Gita mengangguk mengerti. Dengan sopan, ia mempersilakan Sofi duduk di salah satu kursi besi yang ada di teras. Sedangkan wanita itu telah masuk ke dalam rumah.

"Diminum dulu tehnya," kata Gita sembari menyorongkan secangkir teh yang masih mengepulkan asap. Wanita itu duduk di depan Sofi sambil memangku gadis kecil tadi.

"Terakhir kali saya tau, mereka pindah ke alamat ini." Gita meraih note yang berada di atas meja yang biasa digunakan putrinya untuk menulis lalu menuliskan sederet alamat.

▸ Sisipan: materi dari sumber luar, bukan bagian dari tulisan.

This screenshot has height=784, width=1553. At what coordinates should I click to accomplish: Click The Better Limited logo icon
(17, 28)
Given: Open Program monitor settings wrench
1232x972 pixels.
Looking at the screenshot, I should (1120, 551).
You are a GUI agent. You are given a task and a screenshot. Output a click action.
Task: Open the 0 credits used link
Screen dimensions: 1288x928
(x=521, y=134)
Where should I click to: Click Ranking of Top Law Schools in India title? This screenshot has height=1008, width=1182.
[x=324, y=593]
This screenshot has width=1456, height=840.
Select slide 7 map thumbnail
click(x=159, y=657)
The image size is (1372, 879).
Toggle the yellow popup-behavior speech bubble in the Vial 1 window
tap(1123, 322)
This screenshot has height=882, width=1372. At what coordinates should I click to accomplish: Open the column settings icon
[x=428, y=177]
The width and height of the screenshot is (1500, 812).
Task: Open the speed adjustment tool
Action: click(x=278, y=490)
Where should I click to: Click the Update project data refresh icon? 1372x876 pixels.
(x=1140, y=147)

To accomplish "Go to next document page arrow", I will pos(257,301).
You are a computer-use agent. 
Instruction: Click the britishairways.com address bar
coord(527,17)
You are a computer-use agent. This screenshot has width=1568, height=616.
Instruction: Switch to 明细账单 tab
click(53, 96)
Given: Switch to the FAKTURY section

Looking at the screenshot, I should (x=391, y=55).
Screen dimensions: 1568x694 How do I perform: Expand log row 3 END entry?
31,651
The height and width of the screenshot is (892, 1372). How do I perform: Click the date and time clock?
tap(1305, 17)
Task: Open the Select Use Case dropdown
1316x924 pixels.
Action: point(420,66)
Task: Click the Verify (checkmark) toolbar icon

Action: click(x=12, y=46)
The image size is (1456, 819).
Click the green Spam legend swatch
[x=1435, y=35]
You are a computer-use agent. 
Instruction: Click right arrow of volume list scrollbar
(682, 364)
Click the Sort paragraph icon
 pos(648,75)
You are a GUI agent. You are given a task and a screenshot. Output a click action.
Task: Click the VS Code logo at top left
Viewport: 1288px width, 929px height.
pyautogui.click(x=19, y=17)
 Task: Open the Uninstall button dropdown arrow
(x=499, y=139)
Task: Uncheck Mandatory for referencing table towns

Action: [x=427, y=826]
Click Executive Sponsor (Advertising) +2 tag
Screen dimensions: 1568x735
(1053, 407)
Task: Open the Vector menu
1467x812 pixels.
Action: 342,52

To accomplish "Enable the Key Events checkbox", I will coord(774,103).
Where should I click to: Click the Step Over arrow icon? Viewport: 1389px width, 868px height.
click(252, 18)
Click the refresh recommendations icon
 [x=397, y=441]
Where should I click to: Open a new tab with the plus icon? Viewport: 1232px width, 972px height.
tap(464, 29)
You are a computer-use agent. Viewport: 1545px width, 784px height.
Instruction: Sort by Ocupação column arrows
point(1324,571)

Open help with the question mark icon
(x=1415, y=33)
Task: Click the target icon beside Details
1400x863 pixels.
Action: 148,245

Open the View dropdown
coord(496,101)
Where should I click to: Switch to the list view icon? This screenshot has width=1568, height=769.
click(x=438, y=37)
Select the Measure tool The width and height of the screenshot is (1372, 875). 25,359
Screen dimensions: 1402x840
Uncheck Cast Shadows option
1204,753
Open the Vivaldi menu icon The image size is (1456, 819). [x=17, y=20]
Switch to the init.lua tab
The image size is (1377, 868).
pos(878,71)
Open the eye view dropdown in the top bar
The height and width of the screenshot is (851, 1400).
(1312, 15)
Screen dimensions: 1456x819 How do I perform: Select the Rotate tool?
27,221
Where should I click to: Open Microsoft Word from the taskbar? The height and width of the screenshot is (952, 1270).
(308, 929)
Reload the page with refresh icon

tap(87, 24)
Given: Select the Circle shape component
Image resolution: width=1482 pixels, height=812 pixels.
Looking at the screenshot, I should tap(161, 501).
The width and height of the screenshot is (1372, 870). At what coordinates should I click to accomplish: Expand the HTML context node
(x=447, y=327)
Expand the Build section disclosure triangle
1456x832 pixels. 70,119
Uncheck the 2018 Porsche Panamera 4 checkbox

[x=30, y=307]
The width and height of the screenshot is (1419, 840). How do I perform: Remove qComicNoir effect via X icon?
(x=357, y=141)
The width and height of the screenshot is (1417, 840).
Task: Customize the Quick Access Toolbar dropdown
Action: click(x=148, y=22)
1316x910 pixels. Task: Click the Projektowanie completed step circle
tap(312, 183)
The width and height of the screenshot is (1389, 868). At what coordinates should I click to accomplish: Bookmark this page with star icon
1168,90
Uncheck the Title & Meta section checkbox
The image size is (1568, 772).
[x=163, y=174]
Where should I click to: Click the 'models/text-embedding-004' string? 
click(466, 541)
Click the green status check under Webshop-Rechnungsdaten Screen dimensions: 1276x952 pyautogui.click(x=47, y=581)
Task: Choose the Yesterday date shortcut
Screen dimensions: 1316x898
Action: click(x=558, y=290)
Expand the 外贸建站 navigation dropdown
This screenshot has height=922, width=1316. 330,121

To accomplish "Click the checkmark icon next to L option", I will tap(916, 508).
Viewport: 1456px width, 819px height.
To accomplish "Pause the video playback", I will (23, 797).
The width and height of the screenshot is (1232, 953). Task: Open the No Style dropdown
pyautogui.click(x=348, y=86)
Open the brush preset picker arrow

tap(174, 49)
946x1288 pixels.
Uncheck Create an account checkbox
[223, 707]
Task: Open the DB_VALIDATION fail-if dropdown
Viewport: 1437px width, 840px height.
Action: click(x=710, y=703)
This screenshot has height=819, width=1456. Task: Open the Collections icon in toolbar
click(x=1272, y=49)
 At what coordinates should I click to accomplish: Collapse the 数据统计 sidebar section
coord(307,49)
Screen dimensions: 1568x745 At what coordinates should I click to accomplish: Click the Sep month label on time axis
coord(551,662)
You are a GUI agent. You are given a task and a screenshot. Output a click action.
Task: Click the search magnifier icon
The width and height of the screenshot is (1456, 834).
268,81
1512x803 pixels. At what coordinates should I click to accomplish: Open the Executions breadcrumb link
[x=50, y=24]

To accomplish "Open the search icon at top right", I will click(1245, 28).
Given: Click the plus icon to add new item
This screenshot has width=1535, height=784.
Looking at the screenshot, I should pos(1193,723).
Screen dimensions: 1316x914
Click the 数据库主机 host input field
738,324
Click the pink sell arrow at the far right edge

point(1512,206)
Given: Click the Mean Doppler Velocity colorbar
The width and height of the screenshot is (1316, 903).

Ia menyobek kertas itu kemudian mengasongkan pada Sofi. "Setau saya keluarga Pak Tomi tinggal di sana. Tapi saya tidak tahu pasti."

Sofi menerima note itu dengan senyum merekah. "Terima kasih atas informasinya."

"Kalau boleh saya tau, Ibu ini ada hubungan apa dengan keluarga Pak Tomi?"

Sofi gelagapan. Bingung harus menjawab bagaimana. "Saya mantan istrinya Pak Tomi. Saya ingin bertemu anak saya," jawab Sofi jujur.

Gita mengangguk mengerti.

"Baiklah, kalau begitu saya pamit dulu. Terima kasih sudah memberitahu alamatnya," ujar Sofi lantas berdiri dan menjabat tangan wanita itu.

"Sama-sama. Saya doakan semoga lekas bertemu kembali ya, Bu."

Sofi mengangguk sekilas lalu berjalan keluar pekarangan rumah itu. Sekarang di tangannya telah ia dapatkan jawaban dari segala kegundahan di hatinya. Ia berjanji jika ia berhasil menemukan mereka, Sofi akan memberikan apa yang seharusnya ia berikan pada anaknya yang saat ini pastilah telah tumbuh menjadi seorang remaja.